Reproduce word for word every line from the start of the records down to and including the line that contains "net-cost-header: Net Cost of the Optimal Collar is", leaving the pictures out.

[Lines drawn from a collection]
※ ※ ※
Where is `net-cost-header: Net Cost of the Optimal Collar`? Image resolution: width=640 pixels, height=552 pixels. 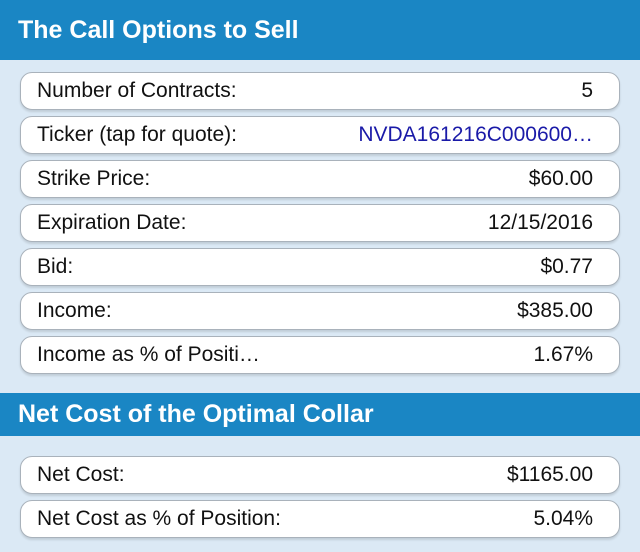
net-cost-header: Net Cost of the Optimal Collar is located at coordinates (320, 414).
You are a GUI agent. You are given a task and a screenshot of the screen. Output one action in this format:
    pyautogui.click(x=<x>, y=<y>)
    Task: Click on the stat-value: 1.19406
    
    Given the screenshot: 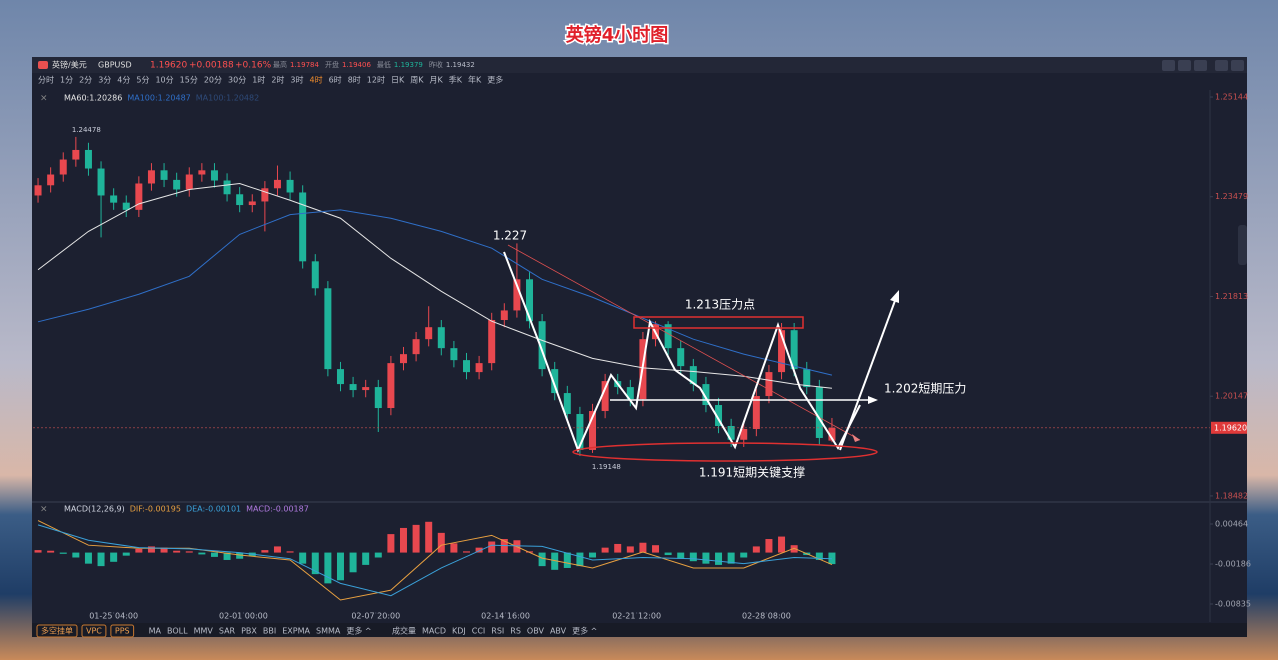 What is the action you would take?
    pyautogui.click(x=356, y=65)
    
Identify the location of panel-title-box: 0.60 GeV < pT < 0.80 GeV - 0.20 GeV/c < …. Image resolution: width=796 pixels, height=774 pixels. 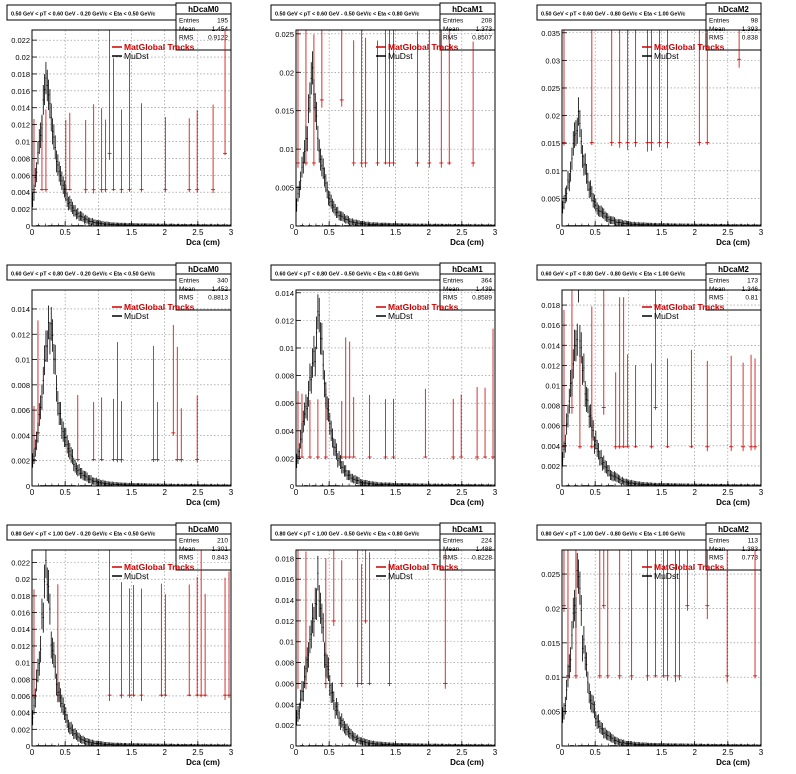
(96, 272).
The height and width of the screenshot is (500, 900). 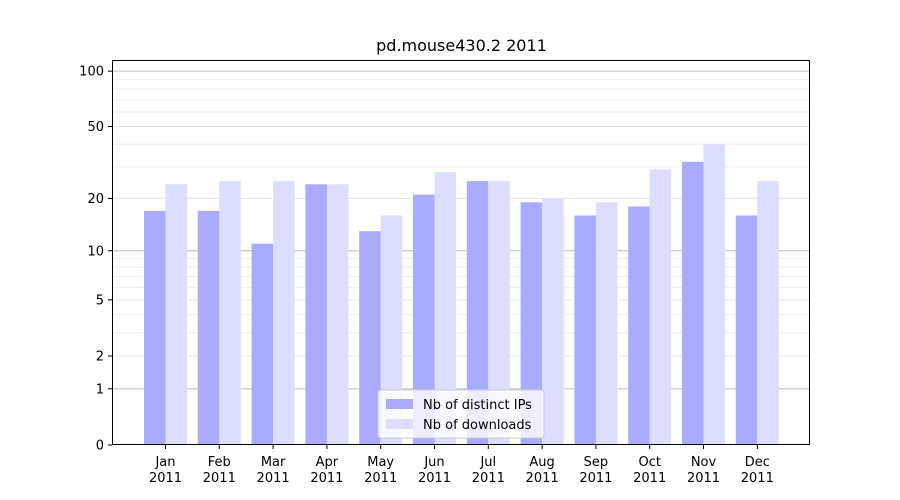 I want to click on x-tick-label-month: Jan, so click(x=164, y=462).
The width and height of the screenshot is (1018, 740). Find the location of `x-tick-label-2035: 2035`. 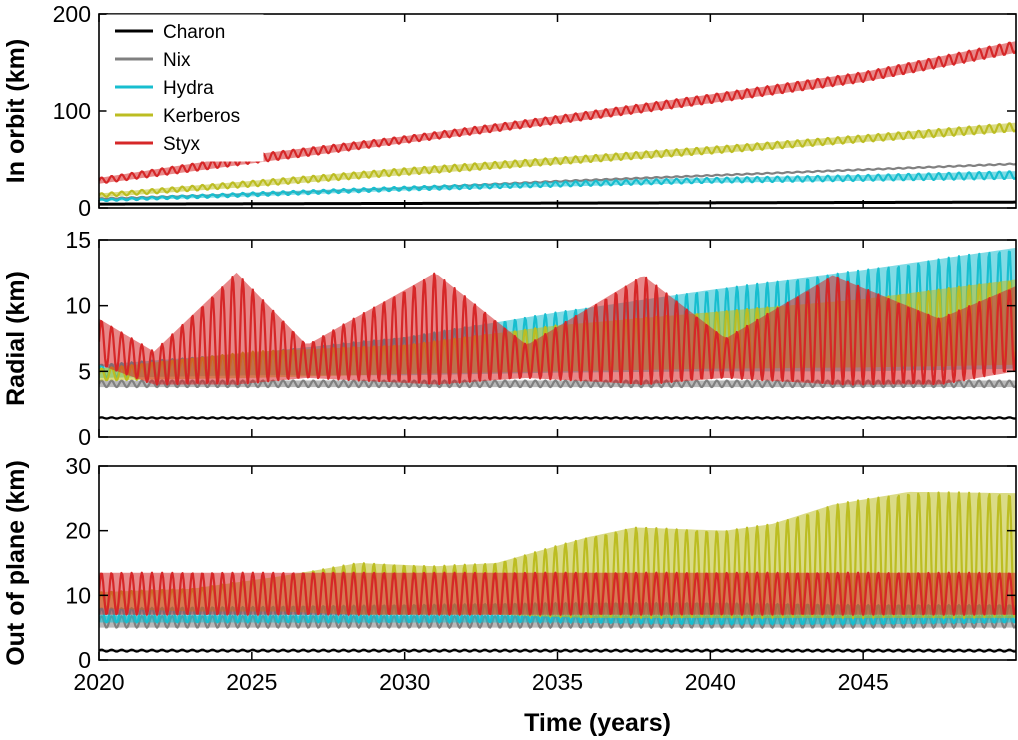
※ ※ ※
# Output for this exercise:
Where is `net-cost-header: Net Cost of the Optimal Collar`? Image resolution: width=640 pixels, height=552 pixels. 
net-cost-header: Net Cost of the Optimal Collar is located at coordinates (320, 414).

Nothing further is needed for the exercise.